To do
Nothing in the entries may be dropped: restate them word for word.

(Pixel coordinate grounding data)
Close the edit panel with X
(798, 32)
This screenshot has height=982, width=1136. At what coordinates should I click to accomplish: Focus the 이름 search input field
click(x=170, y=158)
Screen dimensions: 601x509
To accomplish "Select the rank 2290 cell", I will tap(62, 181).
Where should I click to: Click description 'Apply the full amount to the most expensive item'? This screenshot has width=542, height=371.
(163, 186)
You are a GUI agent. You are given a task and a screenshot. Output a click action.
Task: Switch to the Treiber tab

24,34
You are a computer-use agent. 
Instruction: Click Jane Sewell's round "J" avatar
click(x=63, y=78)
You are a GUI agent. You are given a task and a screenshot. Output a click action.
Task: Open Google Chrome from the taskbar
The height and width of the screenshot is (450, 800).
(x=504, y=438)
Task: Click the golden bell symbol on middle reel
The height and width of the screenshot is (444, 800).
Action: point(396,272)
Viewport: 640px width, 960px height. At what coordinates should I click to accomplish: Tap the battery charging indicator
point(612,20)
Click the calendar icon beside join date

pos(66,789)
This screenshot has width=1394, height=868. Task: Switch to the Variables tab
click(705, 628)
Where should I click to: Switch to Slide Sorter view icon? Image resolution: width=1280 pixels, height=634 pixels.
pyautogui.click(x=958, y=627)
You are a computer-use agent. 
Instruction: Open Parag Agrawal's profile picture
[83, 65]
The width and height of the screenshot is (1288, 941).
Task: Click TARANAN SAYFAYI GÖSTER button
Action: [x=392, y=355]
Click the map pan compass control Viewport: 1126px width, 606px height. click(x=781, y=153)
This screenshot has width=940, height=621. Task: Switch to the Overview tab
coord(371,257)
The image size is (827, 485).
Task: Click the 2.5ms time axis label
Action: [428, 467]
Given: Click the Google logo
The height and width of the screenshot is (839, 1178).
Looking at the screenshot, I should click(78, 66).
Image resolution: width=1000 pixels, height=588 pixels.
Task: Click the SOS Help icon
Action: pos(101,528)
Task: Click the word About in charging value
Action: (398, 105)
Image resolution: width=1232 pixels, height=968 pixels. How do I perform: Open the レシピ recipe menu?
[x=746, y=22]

Your solution
Close the edit panel with X
(798, 32)
This screenshot has height=982, width=1136. At what coordinates should I click to accomplish: Focus the 이름 search input field
click(x=170, y=158)
Screen dimensions: 601x509
To accomplish "Select the rank 2290 cell", I will tap(62, 181).
Where should I click to: Click description 'Apply the full amount to the most expensive item'? This screenshot has width=542, height=371.
(163, 186)
You are a GUI agent. You are given a task and a screenshot. Output a click action.
Task: Switch to the Treiber tab

24,34
You are a computer-use agent. 
Instruction: Click Jane Sewell's round "J" avatar
click(x=63, y=78)
You are a GUI agent. You are given a task and a screenshot. Output a click action.
Task: Open Google Chrome from the taskbar
The height and width of the screenshot is (450, 800).
(x=504, y=438)
Task: Click the golden bell symbol on middle reel
The height and width of the screenshot is (444, 800).
Action: point(396,272)
Viewport: 640px width, 960px height. At what coordinates should I click to accomplish: Tap the battery charging indicator
point(612,20)
Click the calendar icon beside join date

pos(66,789)
This screenshot has width=1394, height=868. Task: Switch to the Variables tab
click(705, 628)
Where should I click to: Switch to Slide Sorter view icon? Image resolution: width=1280 pixels, height=634 pixels.
pyautogui.click(x=958, y=627)
You are a computer-use agent. 
Instruction: Open Parag Agrawal's profile picture
[83, 65]
The width and height of the screenshot is (1288, 941).
Task: Click TARANAN SAYFAYI GÖSTER button
Action: [x=392, y=355]
Click the map pan compass control Viewport: 1126px width, 606px height. click(x=781, y=153)
This screenshot has width=940, height=621. Task: Switch to the Overview tab
coord(371,257)
The image size is (827, 485).
Task: Click the 2.5ms time axis label
Action: [428, 467]
Given: Click the Google logo
The height and width of the screenshot is (839, 1178).
Looking at the screenshot, I should click(78, 66).
Image resolution: width=1000 pixels, height=588 pixels.
Task: Click the SOS Help icon
Action: pos(101,528)
Task: Click the word About in charging value
Action: (398, 105)
Image resolution: width=1232 pixels, height=968 pixels. How do I perform: Open the レシピ recipe menu?
[x=746, y=22]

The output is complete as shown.